Les autres vitraux sont tous l’oeuvre du maître-verrier Lavergne de Malakoff. Le recteur Jézégou, il est vrai, était fermement décidé à faire apposer d’autres vitraux et il l’a fait savoir autour de lui.

C’est à partir de 1927 que le mouvement s’est accéléré à la suite de l’appel de l’un de ses paroissiens. Ainsi furent mis en place successivement :

1. De 1928 à 31 : les vitraux du choeur (les temps forts de la vie de Jésus), des chapelles latérales accolées au choeur et de certaines baies du bas-côté Sud (l’envoi en mission d’Alor et Tudy, une assemblée dominicale à Plonivel pendant la Révolution).

2. En 1931 et 1932 : les vitraux du fond (St Alain et St Sébastien ainsi que le baptême de Jésus).

3. 1933 : tout le bas-côté Nord (la vie de St Alor)

4. Enfin en 1938 : le transept Nord  (les mystères du rosaire).

Ainsi toutes les baies de l’église ont été occupées par des vitraux entièrement payés par les paroissiens.
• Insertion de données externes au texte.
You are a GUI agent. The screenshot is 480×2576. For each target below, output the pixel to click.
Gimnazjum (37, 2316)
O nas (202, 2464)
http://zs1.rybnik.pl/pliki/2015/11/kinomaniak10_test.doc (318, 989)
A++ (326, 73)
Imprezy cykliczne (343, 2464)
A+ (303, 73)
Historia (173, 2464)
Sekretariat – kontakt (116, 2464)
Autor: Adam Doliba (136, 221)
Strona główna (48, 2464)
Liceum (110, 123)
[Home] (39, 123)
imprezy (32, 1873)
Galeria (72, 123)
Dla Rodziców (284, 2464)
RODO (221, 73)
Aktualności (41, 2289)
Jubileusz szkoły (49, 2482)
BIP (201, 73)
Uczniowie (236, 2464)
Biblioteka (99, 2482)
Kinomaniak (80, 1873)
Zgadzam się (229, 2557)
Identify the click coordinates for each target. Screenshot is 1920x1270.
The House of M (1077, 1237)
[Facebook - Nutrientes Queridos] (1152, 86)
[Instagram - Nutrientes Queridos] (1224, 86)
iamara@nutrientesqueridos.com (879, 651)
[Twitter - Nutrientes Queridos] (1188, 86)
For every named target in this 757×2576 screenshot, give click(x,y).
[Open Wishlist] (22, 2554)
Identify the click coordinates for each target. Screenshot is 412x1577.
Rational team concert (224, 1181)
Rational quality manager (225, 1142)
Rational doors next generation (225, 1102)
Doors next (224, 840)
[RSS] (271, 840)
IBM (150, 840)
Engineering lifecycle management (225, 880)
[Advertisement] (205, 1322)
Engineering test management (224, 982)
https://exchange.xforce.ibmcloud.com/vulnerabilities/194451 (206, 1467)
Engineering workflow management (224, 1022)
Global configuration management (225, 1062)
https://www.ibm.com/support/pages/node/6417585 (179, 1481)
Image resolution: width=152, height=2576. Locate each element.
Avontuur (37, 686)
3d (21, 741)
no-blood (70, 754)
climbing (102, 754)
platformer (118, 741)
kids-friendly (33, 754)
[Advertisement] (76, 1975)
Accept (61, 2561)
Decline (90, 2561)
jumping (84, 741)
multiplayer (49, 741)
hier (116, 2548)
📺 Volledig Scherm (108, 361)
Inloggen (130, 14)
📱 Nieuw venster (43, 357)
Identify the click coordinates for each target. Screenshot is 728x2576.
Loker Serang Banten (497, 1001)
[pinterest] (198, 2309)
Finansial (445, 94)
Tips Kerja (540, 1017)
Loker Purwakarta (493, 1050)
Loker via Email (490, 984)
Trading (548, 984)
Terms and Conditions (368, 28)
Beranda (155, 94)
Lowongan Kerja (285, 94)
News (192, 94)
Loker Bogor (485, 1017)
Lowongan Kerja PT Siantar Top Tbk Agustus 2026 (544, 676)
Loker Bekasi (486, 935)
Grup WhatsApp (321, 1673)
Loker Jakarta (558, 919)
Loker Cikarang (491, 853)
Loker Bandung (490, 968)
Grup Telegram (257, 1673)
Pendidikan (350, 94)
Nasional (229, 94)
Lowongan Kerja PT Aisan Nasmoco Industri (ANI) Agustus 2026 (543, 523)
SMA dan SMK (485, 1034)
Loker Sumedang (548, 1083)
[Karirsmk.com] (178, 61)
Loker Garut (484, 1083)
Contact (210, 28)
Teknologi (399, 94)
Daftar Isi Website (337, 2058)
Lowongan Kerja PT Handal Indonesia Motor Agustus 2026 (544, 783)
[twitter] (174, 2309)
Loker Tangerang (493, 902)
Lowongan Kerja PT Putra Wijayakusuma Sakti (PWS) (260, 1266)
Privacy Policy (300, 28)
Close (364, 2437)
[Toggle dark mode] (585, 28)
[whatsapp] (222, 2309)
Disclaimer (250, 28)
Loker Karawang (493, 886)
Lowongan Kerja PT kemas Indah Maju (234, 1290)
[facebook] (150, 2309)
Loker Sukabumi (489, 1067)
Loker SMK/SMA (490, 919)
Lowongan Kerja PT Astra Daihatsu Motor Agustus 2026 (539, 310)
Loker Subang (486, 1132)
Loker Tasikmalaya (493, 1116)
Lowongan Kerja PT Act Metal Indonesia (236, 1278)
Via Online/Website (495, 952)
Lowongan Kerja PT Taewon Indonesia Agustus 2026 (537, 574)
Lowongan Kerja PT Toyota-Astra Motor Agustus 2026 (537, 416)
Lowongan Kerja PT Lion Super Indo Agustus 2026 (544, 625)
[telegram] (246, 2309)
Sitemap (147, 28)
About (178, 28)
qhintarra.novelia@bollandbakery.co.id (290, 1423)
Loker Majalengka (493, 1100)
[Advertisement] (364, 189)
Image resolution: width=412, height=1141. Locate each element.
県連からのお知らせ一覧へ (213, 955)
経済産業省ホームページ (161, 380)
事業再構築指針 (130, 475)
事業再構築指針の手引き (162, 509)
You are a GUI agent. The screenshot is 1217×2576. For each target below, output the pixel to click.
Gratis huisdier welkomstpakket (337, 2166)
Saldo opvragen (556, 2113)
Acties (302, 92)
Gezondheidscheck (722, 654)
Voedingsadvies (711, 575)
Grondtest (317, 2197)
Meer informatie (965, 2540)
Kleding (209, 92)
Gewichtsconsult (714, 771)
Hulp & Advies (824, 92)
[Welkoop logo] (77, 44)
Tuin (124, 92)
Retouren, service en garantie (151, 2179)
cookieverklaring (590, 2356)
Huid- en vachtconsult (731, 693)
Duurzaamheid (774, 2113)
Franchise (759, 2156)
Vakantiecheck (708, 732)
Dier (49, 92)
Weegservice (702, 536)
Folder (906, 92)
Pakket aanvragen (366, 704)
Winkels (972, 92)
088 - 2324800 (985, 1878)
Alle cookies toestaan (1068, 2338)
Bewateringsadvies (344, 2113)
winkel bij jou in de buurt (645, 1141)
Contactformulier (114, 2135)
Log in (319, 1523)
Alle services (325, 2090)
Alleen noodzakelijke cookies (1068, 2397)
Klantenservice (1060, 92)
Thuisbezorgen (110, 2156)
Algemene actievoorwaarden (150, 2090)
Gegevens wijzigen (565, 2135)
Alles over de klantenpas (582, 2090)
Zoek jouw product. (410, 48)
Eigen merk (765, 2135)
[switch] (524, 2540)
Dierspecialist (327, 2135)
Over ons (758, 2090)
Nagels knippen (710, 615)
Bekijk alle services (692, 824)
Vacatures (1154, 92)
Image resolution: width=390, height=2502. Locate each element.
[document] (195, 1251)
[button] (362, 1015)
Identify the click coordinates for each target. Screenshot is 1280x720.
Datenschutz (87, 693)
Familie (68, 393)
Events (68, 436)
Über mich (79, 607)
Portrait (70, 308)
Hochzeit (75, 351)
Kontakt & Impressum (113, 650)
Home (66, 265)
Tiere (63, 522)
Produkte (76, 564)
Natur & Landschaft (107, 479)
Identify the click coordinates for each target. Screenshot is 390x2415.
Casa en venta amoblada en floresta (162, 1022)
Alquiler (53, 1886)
Il est vrai que pour inciter les familles à faire preuve de générosité, le recteur avait promis à ceux qui verseraient  au moins  2 000  francs, de faire apparaître leur nom au bas d’un des vitraux. Contrairement à ce que pensent certains, le vitrail n’a pas été payé par telle ou telle famille mais celle-ci figure parmi les donateurs principaux, la fabrique prenant en charge le reste de la facture.